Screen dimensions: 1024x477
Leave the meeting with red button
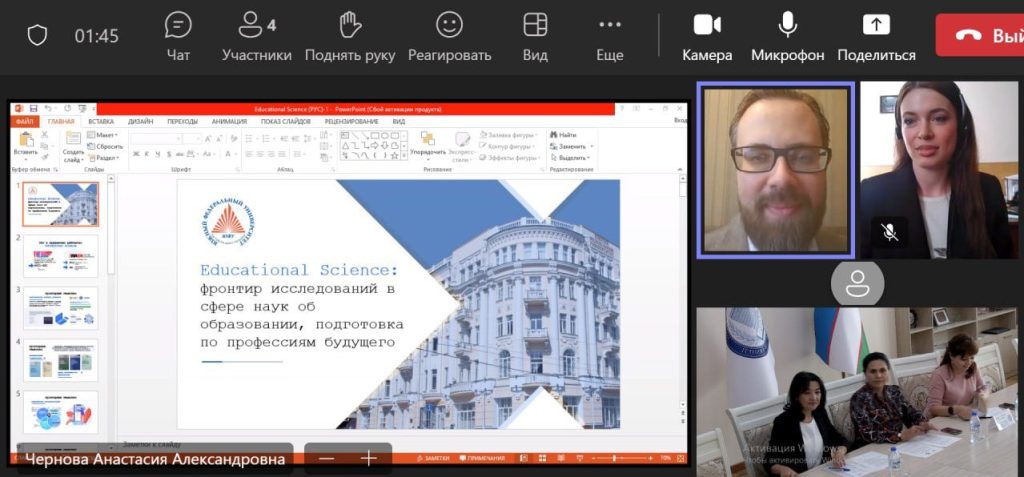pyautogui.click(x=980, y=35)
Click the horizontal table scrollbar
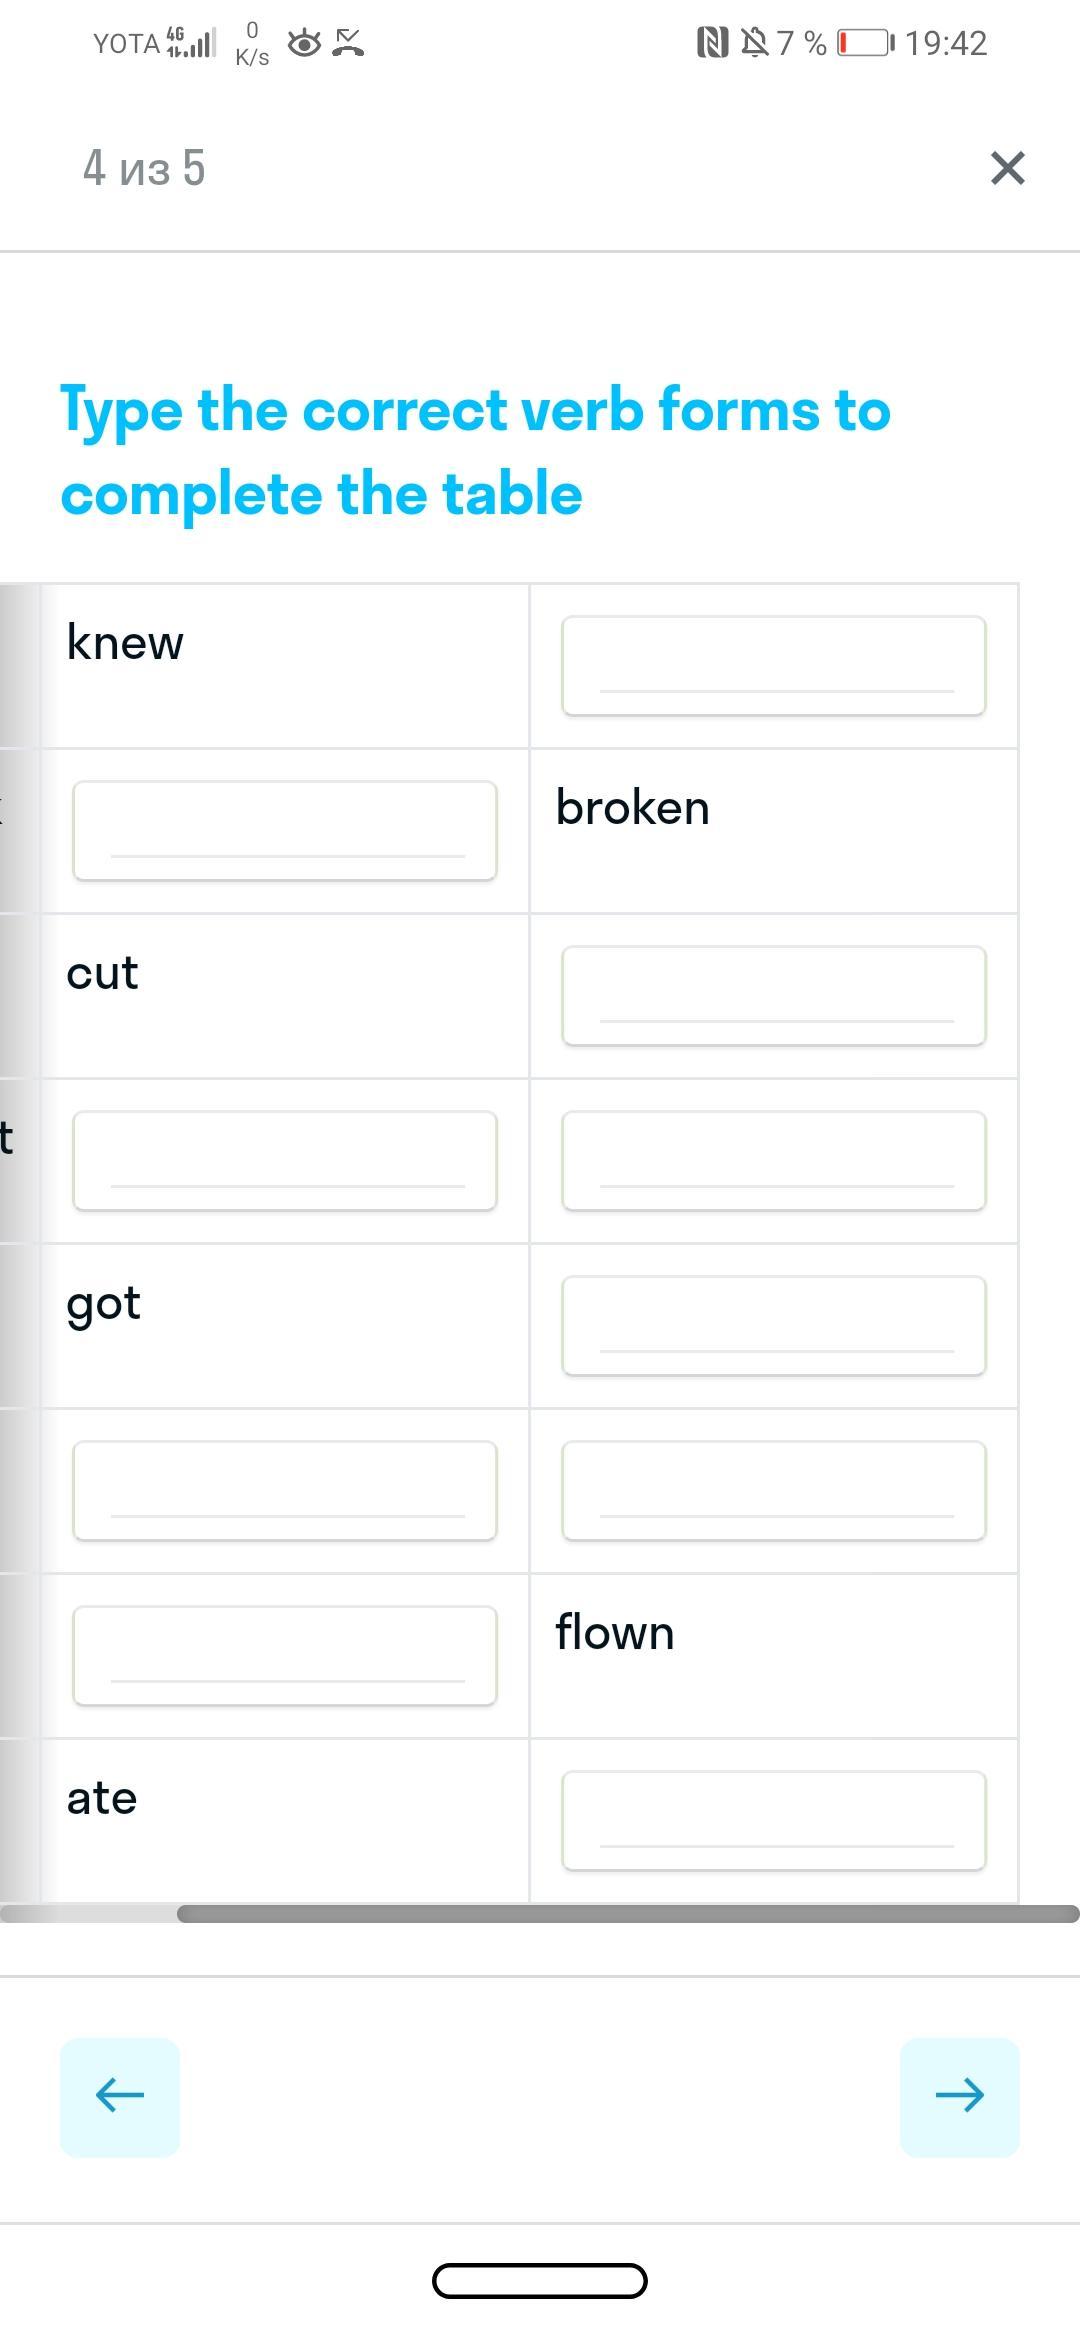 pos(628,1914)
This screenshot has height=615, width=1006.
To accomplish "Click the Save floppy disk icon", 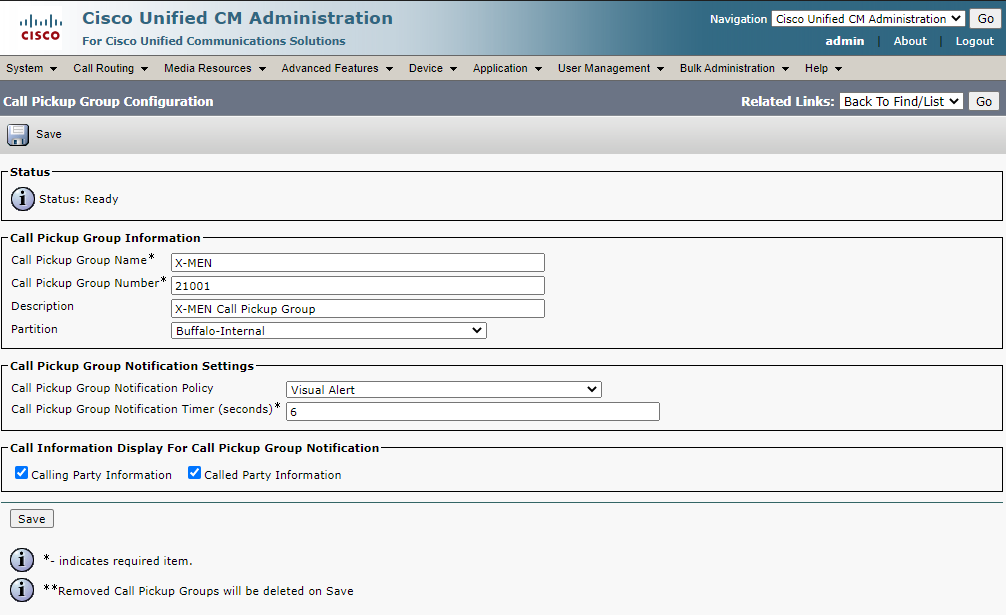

Activity: All that is needed is the span from the line with "Click the horizontal table scrollbar" through the last line of the material above, reproduced exactly and free of pictures.

Response area:
Click the horizontal table scrollbar
 pos(628,1914)
This screenshot has height=615, width=1006.
To accomplish "Click the Save floppy disk icon", 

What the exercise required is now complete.